ESTREIA-Terceiro "As mil e uma noites" focaliza Xerazade e um concurso de pássaros
SÃO PAULO (Reuters) - A terceira e última parte do antiépico da austeridade e opressão “As mil e uma noites”, do português Miguel Gomes, tem como subtítulo “O Encantado”, e logo fica claro o porquê. Se até então trabalhou numa chave mais ou menos realista – estruturalmente inspirado na famosa obra árabe – aqui, a fantasia explode com todas as cores na sua primeira metade, protagonizada por Xerazade (Crista Alfaiate), até então apenas narradora.
Ela também é “a encantada”, e a acompanhamos em suas divagações com o pai (Americo Silva) e aspirações amorosas. A cada noite, uma nova história, mas ele teme que a inspiração da moça logo acabe, pois isso custará a vida dela. Entre uma narrativa, enquanto nada no mar, ela conhece Paddleman (Carloto Cotta), dono de “um aparelho reprodutor excelente” e “pai de mais de 200 meninos”, diz o letreiro (ao som, aliás, de “Fala”, da banda brasileira Secos & Molhados).
Toda essa parte é uma espécie de interlúdio poético, banhado por um sol mediterrâneo e a beleza dos corpos e dos sons – a trilha ainda inclui “Son of a Gun”, de Lee Hazlewood, “Samba da Minha Terra”, cantada pelos Novos Baianos, e “Perfidia”, na interpretação da própria Alfaiate – faz lembrar uma espécie de comunidade hippie perdida no tempo.
Mas, a cada cena, um novo estranhamento, especialmente quando a protagonista e seu pai dão um passeio numa roda-gigante (lá conhecida como Grande Roda), e cruzam com o próprio Gomes no caminho.
A segunda história, com o título peculiar de “O inebriante canto dos tentilhões”, acompanha competições ilegais de cantos de pássaros e traz à tona um país devastado pelo desemprego e melancolia. Esse é o momento mais documental dos três filmes, quando o diretor acompanha os verdadeiros donos de tentilhões que colocam suas aves em Chelas, um bairro de Lisboa, para disputar uma competição – algo, aliás, proibido em Portugal. A figura central é Chico Chapas – que também interpretou Simão Sem Tripas, no “Segundo Volume, O Desolado”.

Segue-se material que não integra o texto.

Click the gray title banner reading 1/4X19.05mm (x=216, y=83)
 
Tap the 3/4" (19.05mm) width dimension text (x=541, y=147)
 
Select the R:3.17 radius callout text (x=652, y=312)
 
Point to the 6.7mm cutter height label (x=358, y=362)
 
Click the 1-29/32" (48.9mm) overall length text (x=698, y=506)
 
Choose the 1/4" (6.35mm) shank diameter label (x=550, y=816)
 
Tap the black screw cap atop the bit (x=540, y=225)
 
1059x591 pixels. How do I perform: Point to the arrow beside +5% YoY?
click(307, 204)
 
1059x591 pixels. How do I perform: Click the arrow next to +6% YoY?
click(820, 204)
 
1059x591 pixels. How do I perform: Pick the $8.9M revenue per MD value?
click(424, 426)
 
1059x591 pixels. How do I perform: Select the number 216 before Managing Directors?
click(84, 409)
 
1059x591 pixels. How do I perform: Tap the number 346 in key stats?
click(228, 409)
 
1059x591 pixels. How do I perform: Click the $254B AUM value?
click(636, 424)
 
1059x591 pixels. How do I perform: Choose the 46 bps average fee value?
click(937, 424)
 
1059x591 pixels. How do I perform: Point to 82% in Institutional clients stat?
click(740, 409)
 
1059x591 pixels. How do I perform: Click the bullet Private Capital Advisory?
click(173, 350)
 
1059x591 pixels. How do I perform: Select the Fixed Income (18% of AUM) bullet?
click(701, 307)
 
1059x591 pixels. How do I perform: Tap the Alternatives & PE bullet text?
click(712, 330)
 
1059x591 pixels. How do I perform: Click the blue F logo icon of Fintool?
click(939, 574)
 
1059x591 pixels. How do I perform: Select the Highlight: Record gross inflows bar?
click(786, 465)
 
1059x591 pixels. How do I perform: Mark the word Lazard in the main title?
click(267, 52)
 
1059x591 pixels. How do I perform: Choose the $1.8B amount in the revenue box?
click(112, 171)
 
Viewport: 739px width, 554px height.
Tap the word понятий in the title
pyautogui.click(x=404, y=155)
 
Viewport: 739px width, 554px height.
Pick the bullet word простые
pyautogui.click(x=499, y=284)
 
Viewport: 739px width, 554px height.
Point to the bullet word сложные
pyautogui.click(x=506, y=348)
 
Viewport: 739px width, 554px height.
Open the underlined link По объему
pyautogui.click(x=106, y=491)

Este segmento do terceiro filme talvez seja o mais exigente de toda a trilogia. Seu ritmo peculiar é compensado pelas figuras humanas e as aves, e suas histórias. São, em sua maioria, homens desempregados e aves engaioladas – ambos condenados a um futuro sem opções de uma vida melhor.
Apesar de todo o peso da crise econômica e seus reflexos políticos e morais, Gomes termina o filme com um tom de esperança. A imagem de fuga, da busca de novos horizontes e oportunidades, é emoldurada por uma versão poética do clássico dos anos de 1970 “Calling Occupants Of Interplanetary Craft”, dos Carpenters, aqui na interpretação de um coral infantil, The Langley Schools Music Project.
Numa chave otimista, o diretor está apontando onde possa estar a saída: a mistura da inocência infantil com o sentimento de coletividade de um coral. Por outro lado, conforme diz a música, talvez seja preciso chamar os “ocupantes da nave interplanetária mais extraordinária” para resolver os problemas do mundo.